WASHINGTON, D.C. (DTN) -- Following three sessions of losses, oil futures nearest delivery on the New York Mercantile Exchange and Brent crude traded on the Intercontinental Exchange moved higher in early trade Friday after economic data out of the eurozone showed business activity across the 19-member bloc expanded at the fastest pace in three years amid easing quarantine restrictions and a surge in pent-up demand.
New order inflows surged to an extent not seen in almost 15 years across European economies, while business optimism continued to break to new highs and price gauges rose further, showed a private survey on eurozone's business activity. At 57, flash Eurozone PMI Composite reached a 39-month high in May versus an expected 52.6 reading and an increase of 5.3 points from the previous month's reading. The gains this month came on the back of broader reopenings, lifting of coronavirus restrictions, and an accelerated pace of vaccinations across several European economies.

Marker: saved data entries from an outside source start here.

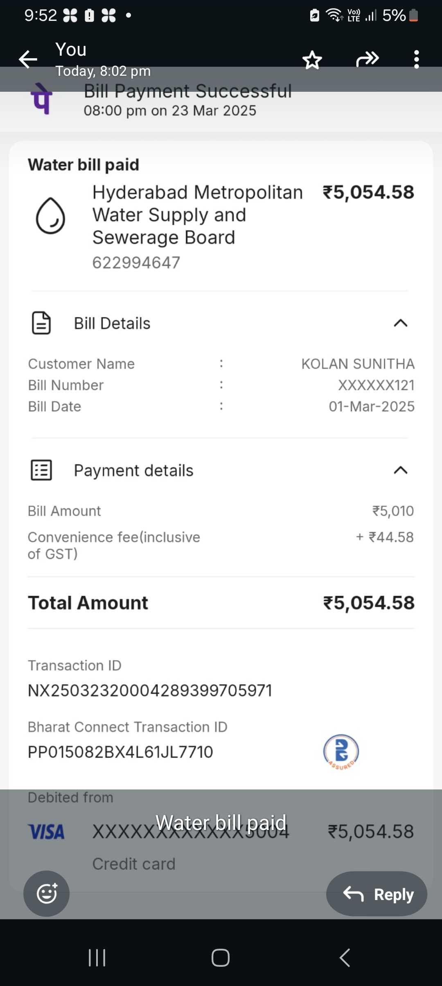Screen dimensions: 442x986
Task: Tap the Payment details list icon
Action: 41,470
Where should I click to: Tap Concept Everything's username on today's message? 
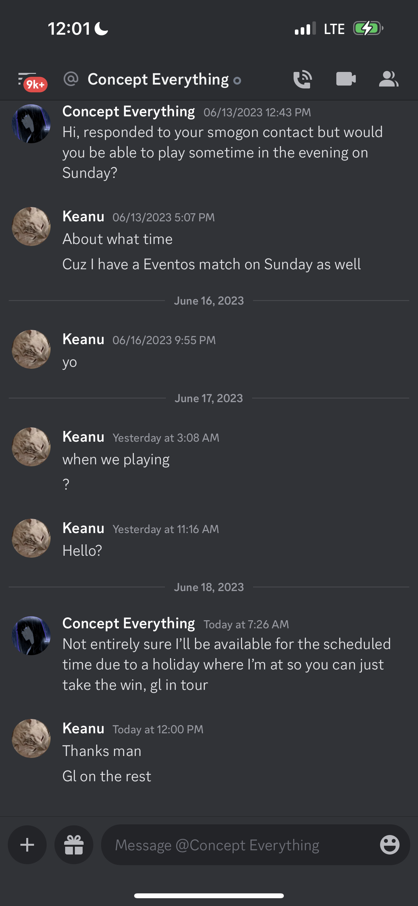tap(128, 624)
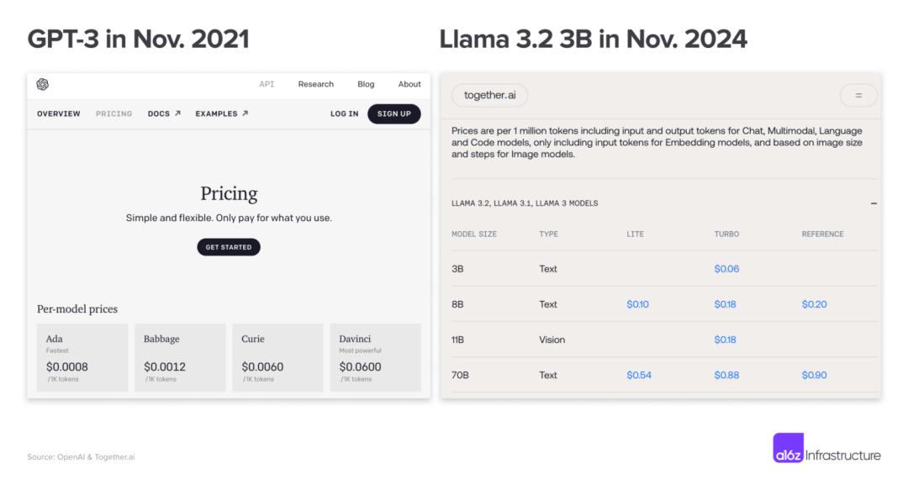The image size is (908, 490).
Task: Click the together.ai logo pill
Action: (x=490, y=96)
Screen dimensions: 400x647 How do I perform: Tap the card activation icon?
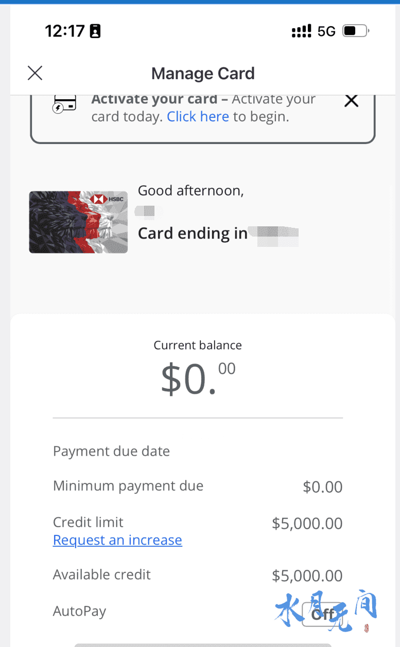64,104
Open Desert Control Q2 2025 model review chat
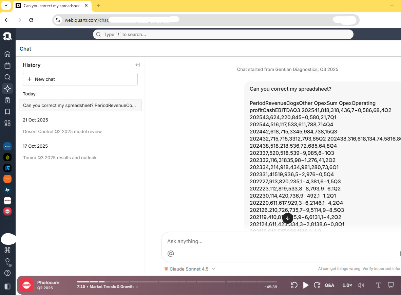 62,131
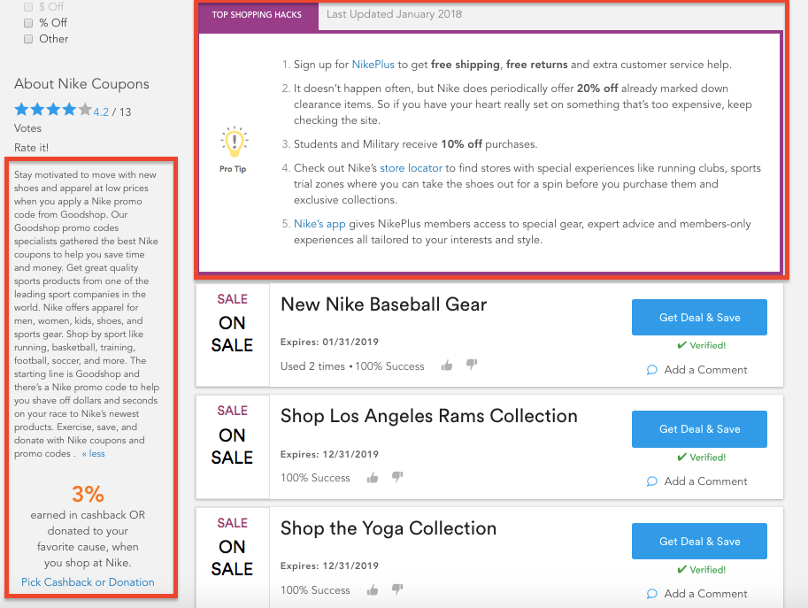Thumbs up the New Nike Baseball Gear deal
Image resolution: width=808 pixels, height=608 pixels.
447,366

The data, however, also showed the growing shortfall of current output relative to demand, with the backlog of uncompleted orders across services consequently rising to the highest level since the survey began in November 2002. With demand continuing to run ahead of supply for many goods and services, inflationary pressures again increased in May. Germany's producer prices index for April saw the largest year-on-year increase since August 2011 at 5.2%, with prices for intermediate goods surging by 8.2%.
In the United States, similar factors combined to push the consumer price index up 0.8% in April and 4.2% over the past 12 months, the fastest annual rate since 2008, the Bureau of Labor Statistics reported earlier this month. When stripping out the more volatile prices for food and energy, the index registered the biggest monthly increase since 1982.
Inflation had been widely expected to rise in the United States, but the sharper-than-expected increase in consumer prices last month elevated concerns that inflation could derail the recovery from the coronavirus recession.
White House and Federal Reserve officials said with the United States still down roughly nine million jobs from the onset of the pandemic, the economy is in no danger of overheating. But cracks in the narrative began to reveal themselves recently, with Wednesday's release of minutes for the Federal Open Market Committee's April meeting showing some central bank officials were concerned that inflation could run ahead of monetary policy fixes by the Fed. Discussions on tapering $120 billion in Fed purchases of Treasuries and mortgage-backed securities were also noted.
Despite hints the Fed has begun the debate on tapering its quantitative easing monetary policy, the U.S. Dollar Index continued to weaken, pressured by the bullish eurozone data, and retreating U.S. Treasury bond yields.
In early trade, U.S. Dollar Index traded at 89.630 4-1/2 month low, continuing its downtrend in the second quarter, while offering some support for the new front-month July West Texas Intermediate contact which moved more than $1 higher to trade near $63.10 per barrel (bbl). International crude benchmark Brent contract for July delivery rallied $1 to trade near $66.20 bbl. NYMEX June RBOB futures advanced 2.04 cents to $2.0668 gallon, reversing off a better than three-week spot low settlement at $2.0472 gallon, while June ULSD futures gained 1.34 cents to near $1.9778 gallon.